■ Required action: Every record below should be repeated exactly. Omit the pictures.

■ Extracted entries:
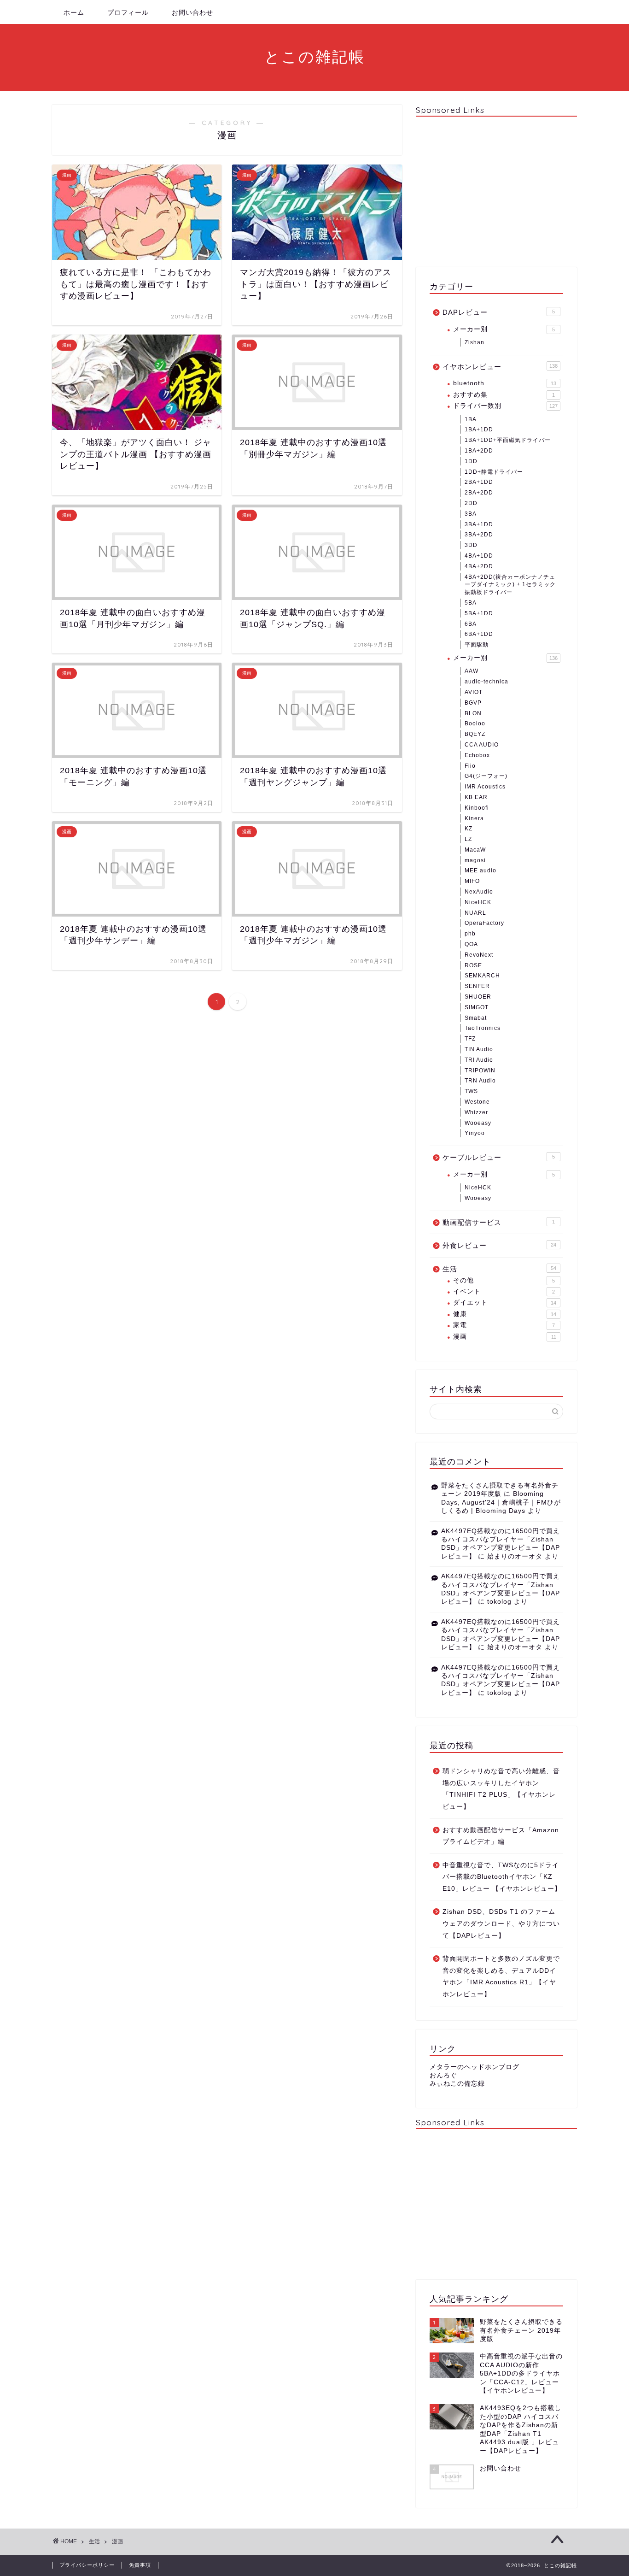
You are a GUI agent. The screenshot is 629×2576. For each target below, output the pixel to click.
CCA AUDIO (482, 744)
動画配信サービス (499, 1222)
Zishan (474, 342)
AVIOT (474, 692)
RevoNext (479, 955)
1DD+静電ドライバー (494, 472)
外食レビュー (499, 1245)
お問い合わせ (192, 12)
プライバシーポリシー (87, 2565)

■ Output of the exercise:
You are a GUI agent. The screenshot is 629×2576. For each target below, output the pixel to click.
CCA AUDIO (482, 744)
動画配信サービス (499, 1222)
Zishan (474, 342)
AVIOT (474, 692)
RevoNext (479, 955)
1DD+静電ドライバー (494, 472)
外食レビュー (499, 1245)
お問い合わせ (192, 12)
プライバシーポリシー (87, 2565)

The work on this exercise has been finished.